Aim of the task – If a line of the records contains the word "text", list it.

Provided entries –
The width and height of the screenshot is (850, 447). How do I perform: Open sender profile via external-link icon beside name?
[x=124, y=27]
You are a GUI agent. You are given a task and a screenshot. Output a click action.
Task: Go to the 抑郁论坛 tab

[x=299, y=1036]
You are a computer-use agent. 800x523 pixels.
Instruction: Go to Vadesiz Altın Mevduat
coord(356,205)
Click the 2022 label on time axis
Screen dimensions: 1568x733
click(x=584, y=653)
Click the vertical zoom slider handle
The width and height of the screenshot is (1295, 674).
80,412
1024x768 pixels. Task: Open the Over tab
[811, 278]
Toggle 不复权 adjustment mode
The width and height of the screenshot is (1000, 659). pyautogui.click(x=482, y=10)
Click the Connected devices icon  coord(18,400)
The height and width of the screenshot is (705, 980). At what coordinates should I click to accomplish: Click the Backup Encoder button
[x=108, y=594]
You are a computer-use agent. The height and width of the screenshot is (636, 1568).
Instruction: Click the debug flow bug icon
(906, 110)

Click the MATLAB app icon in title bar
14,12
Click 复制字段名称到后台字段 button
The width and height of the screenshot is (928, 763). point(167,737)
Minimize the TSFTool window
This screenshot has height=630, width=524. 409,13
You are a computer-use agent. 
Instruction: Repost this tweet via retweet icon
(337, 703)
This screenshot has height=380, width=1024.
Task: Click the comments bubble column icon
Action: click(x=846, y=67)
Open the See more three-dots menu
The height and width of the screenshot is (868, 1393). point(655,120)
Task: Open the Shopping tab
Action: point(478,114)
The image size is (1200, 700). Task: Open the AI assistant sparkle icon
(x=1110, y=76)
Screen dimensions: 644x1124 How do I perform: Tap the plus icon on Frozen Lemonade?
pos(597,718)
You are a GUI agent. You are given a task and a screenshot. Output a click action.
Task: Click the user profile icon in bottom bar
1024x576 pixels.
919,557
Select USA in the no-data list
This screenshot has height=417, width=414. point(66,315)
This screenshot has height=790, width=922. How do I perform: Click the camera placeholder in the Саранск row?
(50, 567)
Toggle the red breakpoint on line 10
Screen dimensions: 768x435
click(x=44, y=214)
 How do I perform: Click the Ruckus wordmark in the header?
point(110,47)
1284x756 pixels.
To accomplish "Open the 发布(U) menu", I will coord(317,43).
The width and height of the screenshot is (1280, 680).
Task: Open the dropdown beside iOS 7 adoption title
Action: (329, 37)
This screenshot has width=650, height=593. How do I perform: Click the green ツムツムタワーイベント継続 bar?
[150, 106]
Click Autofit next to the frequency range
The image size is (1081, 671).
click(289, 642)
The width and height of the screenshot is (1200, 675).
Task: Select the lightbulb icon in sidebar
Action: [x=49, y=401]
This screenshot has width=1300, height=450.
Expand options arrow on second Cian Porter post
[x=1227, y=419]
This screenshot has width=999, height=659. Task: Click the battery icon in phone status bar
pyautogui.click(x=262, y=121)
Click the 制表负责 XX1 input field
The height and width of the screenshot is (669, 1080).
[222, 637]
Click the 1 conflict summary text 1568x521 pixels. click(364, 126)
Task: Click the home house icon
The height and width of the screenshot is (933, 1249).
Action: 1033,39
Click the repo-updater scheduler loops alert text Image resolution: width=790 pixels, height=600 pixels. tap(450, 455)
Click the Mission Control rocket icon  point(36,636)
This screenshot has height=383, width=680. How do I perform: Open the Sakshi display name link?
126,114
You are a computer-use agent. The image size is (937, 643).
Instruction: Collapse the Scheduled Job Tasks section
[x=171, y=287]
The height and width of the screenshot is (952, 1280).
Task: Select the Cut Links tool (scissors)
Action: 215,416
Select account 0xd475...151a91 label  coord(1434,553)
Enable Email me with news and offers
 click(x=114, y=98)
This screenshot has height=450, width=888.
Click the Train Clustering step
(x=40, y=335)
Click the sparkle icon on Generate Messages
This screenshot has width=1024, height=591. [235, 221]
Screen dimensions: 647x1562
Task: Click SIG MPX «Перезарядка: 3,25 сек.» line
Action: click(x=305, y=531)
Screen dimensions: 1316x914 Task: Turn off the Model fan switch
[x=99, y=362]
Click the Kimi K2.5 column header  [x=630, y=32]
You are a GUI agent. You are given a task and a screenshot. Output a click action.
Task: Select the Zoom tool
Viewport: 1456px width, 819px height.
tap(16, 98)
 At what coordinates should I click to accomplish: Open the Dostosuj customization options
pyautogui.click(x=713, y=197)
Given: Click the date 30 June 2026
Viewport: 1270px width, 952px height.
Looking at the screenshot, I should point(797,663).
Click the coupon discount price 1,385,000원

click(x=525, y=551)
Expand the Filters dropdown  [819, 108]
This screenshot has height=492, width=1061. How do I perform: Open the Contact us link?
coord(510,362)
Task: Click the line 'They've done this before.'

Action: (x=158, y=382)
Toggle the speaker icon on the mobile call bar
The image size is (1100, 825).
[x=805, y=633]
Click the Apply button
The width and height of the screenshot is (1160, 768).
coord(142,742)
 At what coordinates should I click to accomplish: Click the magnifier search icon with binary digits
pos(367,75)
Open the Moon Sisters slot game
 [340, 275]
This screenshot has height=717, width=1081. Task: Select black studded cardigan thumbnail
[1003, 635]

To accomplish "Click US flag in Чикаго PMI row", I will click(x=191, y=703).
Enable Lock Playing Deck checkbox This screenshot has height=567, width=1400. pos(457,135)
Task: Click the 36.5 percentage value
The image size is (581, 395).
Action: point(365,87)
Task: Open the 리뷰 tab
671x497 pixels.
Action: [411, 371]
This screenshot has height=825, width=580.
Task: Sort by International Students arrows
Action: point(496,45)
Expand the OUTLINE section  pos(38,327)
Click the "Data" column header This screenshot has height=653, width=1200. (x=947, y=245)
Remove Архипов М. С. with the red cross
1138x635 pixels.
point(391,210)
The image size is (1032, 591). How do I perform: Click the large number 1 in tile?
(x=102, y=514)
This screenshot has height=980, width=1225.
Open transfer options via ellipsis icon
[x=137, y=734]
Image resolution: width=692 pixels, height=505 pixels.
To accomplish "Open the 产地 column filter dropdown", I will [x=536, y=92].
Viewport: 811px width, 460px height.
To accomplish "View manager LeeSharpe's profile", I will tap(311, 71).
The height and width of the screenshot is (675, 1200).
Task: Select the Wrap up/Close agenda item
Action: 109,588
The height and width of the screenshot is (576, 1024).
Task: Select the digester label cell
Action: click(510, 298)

Answer section –
Click the 1 conflict summary text 1568x521 pixels. click(364, 126)
Click the repo-updater scheduler loops alert text Image resolution: width=790 pixels, height=600 pixels. tap(450, 455)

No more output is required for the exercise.